-- START LISTED ENTRIES --

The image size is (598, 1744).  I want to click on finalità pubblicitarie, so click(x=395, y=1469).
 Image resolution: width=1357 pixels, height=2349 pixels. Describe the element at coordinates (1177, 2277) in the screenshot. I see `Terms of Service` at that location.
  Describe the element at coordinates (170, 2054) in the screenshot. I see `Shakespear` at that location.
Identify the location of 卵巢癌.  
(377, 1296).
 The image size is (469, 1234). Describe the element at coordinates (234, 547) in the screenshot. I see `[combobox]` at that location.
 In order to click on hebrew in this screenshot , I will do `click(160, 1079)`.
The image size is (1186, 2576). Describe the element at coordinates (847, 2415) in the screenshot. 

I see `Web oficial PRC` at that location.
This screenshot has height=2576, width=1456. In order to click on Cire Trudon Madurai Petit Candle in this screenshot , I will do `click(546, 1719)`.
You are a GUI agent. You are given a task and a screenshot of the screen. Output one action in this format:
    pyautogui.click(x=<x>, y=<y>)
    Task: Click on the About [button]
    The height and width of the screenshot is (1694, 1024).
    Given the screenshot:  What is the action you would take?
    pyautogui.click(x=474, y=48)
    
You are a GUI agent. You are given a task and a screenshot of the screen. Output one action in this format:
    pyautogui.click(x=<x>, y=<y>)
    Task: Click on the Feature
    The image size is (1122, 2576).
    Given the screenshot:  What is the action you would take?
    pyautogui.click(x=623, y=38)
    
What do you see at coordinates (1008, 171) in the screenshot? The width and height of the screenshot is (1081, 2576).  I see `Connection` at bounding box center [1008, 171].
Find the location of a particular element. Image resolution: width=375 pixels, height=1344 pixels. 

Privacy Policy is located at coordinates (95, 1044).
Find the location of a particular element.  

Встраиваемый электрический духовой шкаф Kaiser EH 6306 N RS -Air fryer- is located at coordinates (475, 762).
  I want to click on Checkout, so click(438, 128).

-- END LISTED ENTRIES --

- [WHAT TO PRODUCE] Reproduce the material verbatim, starting at the line that contains "The image size is (1186, 2576)." and ending at the line that contains "Privacy Policy is".

- [RESULT OF THIS TASK]
The image size is (1186, 2576). Describe the element at coordinates (847, 2415) in the screenshot. 

I see `Web oficial PRC` at that location.
This screenshot has height=2576, width=1456. In order to click on Cire Trudon Madurai Petit Candle in this screenshot , I will do `click(546, 1719)`.
You are a GUI agent. You are given a task and a screenshot of the screen. Output one action in this format:
    pyautogui.click(x=<x>, y=<y>)
    Task: Click on the About [button]
    The height and width of the screenshot is (1694, 1024).
    Given the screenshot:  What is the action you would take?
    pyautogui.click(x=474, y=48)
    
You are a GUI agent. You are given a task and a screenshot of the screen. Output one action in this format:
    pyautogui.click(x=<x>, y=<y>)
    Task: Click on the Feature
    The image size is (1122, 2576).
    Given the screenshot:  What is the action you would take?
    pyautogui.click(x=623, y=38)
    
What do you see at coordinates (1008, 171) in the screenshot? The width and height of the screenshot is (1081, 2576).  I see `Connection` at bounding box center [1008, 171].
Find the location of a particular element. Image resolution: width=375 pixels, height=1344 pixels. 

Privacy Policy is located at coordinates (95, 1044).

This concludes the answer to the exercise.